Schizoide Persönlichkeitsstörung

  • Empathie-Muster:
    Gekennzeichnet durch eine tiefgreifende emotionale Distanzierung und ein Desinteresse an sozialen Beziehungen. Es besteht ein Mangel an der Fähigkeit, Freude, Trauer oder Wut auszudrücken (reduzierte Affektäußerung), was das empathische Erleben und Reagieren erschwert.
  • Auswirkung:
    Die Betroffenen wirken auf andere kühl, distanziert und gleichgültig gegenüber Lob oder Kritik.

5. Schizophrenie

  • Empathie-Muster:
    Defizite in der sozialen Kognition sind ein Kernmerkmal. Betroffene haben oft Schwierigkeiten, die Emotionen und Intentionen anderer korrekt zu interpretieren und ihre eigenen Emotionen angemessen zu regulieren.
  • Auswirkung:
    Dies trägt zu sozialem Rückzug, Missverständnissen und dem Aufbau von Wahnvorstellungen (z. B. Verfolgungswahn) bei.

Störungen, bei denen zu viel Empathie problematisch ist

Es gibt auch Störungen, bei denen eine übermäßige oder schlecht regulierte Empathie zu Problemen führen kann, insbesondere in Form von Empathiestress (Burnout) oder einer Übernahme negativer Gefühle anderer.
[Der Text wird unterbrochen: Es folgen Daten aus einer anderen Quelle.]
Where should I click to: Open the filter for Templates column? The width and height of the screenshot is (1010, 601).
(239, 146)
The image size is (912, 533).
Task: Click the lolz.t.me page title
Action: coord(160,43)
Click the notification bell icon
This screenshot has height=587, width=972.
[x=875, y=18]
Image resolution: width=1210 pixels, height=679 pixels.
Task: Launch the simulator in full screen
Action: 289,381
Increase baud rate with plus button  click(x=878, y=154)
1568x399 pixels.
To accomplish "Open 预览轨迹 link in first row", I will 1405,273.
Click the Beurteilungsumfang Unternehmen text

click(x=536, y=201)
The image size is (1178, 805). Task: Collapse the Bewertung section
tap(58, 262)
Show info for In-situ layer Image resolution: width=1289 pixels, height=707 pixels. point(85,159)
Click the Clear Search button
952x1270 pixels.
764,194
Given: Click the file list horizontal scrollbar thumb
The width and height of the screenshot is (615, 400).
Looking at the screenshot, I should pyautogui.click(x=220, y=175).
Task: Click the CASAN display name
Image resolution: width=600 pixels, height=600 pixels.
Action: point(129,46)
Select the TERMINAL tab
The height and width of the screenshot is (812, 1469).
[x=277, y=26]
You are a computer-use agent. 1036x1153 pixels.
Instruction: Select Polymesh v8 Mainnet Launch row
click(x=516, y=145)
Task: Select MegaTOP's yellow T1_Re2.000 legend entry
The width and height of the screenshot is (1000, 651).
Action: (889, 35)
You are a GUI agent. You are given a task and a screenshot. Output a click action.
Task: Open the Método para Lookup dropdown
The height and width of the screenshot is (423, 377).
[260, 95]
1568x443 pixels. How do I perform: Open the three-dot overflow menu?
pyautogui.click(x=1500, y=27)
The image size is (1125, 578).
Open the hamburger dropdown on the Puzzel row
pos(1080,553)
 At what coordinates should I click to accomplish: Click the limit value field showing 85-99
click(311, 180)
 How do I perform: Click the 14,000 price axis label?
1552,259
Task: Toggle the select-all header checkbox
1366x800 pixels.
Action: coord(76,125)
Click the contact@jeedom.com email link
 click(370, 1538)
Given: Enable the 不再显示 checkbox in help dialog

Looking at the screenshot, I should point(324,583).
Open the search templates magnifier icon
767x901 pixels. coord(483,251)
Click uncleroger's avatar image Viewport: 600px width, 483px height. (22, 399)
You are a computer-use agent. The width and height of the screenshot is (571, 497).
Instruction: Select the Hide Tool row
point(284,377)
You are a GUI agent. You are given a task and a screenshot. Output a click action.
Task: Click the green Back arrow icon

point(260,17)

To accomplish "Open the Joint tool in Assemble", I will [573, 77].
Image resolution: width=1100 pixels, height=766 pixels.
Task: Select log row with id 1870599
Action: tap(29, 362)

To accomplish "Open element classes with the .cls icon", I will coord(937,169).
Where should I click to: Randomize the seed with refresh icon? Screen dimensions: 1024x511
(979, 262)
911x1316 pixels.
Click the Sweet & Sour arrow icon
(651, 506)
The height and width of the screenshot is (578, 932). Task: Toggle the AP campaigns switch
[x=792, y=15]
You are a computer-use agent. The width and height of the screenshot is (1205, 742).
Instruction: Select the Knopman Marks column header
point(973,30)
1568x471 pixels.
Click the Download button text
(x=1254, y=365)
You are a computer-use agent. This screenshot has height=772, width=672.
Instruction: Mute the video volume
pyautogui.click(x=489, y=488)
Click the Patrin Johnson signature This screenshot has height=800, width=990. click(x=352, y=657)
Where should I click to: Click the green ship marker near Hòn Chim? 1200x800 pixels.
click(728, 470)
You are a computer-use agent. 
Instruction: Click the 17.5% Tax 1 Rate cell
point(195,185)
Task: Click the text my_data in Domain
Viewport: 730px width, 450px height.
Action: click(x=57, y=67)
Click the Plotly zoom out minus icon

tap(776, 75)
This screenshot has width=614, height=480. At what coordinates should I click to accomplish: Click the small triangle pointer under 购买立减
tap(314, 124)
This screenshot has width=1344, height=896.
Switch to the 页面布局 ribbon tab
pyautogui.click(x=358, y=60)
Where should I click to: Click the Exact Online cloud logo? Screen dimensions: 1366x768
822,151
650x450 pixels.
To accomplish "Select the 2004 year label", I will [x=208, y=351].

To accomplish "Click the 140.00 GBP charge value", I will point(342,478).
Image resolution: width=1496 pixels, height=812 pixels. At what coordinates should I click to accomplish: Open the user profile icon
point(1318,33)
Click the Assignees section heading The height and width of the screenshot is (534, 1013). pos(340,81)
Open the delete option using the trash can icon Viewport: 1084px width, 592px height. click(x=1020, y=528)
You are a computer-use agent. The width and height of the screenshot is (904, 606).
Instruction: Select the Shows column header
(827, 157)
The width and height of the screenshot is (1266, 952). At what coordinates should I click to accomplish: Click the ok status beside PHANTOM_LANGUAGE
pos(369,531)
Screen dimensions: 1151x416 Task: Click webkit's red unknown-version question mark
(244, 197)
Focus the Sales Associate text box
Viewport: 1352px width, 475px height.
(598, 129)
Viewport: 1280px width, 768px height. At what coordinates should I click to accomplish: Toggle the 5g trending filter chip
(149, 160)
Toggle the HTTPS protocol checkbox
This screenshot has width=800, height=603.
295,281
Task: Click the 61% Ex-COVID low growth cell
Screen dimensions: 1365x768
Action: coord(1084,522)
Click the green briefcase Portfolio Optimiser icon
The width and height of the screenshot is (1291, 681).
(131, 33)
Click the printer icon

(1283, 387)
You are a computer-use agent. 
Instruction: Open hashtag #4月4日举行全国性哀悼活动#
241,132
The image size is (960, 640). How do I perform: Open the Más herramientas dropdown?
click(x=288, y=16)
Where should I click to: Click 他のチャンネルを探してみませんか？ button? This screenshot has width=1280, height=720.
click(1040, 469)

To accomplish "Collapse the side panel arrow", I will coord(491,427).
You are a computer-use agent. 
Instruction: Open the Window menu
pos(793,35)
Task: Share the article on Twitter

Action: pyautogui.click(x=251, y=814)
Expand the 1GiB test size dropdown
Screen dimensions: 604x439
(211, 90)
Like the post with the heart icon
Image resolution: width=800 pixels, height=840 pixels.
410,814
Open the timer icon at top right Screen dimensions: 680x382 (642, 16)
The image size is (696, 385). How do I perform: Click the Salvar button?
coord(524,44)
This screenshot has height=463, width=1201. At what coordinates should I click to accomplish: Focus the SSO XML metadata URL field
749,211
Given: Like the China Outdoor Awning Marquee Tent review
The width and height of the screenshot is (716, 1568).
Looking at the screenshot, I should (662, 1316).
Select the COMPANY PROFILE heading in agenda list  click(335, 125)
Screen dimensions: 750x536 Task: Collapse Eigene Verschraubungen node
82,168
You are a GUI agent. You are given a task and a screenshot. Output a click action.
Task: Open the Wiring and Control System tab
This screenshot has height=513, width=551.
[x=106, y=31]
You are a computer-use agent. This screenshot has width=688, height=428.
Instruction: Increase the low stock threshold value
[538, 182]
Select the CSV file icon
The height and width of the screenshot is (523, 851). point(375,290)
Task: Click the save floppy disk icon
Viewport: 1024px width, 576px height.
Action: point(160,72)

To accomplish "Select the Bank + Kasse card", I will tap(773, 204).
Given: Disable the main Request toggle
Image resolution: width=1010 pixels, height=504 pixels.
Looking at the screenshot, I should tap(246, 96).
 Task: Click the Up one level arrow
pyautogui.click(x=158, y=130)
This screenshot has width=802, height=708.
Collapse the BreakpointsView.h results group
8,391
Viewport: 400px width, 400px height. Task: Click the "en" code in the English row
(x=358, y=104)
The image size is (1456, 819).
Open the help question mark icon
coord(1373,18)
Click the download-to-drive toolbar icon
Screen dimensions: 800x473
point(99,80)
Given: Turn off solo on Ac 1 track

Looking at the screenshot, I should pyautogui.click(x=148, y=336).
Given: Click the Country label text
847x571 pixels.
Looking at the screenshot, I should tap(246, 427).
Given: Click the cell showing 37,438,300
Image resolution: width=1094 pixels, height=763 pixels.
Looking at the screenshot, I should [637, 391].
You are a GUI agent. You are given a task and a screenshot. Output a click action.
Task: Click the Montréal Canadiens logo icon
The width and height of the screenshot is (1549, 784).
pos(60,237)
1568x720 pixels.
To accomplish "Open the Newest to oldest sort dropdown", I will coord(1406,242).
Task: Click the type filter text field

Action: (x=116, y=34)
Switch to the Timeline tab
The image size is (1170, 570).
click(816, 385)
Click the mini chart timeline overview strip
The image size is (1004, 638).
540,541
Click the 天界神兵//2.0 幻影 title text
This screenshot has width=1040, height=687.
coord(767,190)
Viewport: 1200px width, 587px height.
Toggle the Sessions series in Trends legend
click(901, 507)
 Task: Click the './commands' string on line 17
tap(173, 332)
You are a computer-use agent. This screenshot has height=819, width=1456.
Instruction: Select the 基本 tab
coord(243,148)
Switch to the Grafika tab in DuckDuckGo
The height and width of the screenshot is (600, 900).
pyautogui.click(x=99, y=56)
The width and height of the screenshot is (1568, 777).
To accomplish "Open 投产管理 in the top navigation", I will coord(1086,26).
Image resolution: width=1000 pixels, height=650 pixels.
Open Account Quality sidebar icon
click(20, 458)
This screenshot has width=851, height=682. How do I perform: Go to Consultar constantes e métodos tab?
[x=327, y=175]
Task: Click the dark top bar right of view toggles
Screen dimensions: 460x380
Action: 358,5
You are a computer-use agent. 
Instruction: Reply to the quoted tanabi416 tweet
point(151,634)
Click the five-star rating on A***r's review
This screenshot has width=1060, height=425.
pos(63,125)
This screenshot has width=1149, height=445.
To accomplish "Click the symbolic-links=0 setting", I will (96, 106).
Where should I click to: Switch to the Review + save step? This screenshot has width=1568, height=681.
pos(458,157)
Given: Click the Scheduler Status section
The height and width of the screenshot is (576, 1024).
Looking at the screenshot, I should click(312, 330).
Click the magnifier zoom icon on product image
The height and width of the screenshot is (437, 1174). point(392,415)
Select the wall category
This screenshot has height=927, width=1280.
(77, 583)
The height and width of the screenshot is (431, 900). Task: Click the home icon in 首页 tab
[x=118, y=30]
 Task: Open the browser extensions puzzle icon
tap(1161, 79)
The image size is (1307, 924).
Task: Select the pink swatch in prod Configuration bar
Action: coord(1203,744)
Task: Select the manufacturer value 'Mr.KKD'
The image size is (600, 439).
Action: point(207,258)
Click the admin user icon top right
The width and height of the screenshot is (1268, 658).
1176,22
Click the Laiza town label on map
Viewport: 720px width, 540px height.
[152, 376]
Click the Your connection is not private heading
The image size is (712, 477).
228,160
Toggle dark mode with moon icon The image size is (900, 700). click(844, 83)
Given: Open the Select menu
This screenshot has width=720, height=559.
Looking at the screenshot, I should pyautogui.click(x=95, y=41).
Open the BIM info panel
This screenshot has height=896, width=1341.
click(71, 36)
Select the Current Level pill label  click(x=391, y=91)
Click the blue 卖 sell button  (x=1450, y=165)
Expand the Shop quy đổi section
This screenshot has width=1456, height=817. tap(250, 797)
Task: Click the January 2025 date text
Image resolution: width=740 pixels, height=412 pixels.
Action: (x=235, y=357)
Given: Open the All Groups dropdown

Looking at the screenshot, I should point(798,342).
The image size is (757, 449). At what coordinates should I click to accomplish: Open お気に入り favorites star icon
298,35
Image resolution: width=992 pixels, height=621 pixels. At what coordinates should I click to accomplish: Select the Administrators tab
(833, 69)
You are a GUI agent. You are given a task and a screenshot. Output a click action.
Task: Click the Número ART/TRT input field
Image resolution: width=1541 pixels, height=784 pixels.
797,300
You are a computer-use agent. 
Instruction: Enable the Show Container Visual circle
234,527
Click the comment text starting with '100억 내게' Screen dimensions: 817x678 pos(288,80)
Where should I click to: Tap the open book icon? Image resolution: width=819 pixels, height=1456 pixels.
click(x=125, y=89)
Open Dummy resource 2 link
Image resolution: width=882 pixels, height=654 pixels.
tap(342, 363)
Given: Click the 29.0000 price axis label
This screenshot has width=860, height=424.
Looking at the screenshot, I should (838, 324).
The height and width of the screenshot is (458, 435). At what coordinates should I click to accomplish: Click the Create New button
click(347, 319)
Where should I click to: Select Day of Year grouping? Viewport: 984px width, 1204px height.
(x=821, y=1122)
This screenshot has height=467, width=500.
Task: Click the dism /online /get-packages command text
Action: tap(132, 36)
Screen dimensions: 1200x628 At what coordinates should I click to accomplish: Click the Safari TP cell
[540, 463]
6. Depression und Angststörungen

  • Empathie-Muster:
    Einige Forschungsergebnisse deuten darauf hin, dass Menschen mit Depressionen oder Angststörungen möglicherweise eine überempfindliche Verarbeitung negativer Emotionen anderer zeigen.
  • Auswirkung:
    Eine zu starke affektive Empathie in Verbindung mit einer schlechten Emotionsregulation kann dazu führen, dass das Leiden anderer als überwältigend empfunden wird und zur Vermeidung sozialer Kontakte beiträgt.

Zusammenfassend lässt sich sagen, dass es in der klinischen Psychologie wichtig ist, zwischen kognitiven (Verständnis-) und affektiven (Mitfühl-) Komponenten der Empathie zu unterscheiden, da diese bei den verschiedenen Störungen unterschiedlich betroffen sind.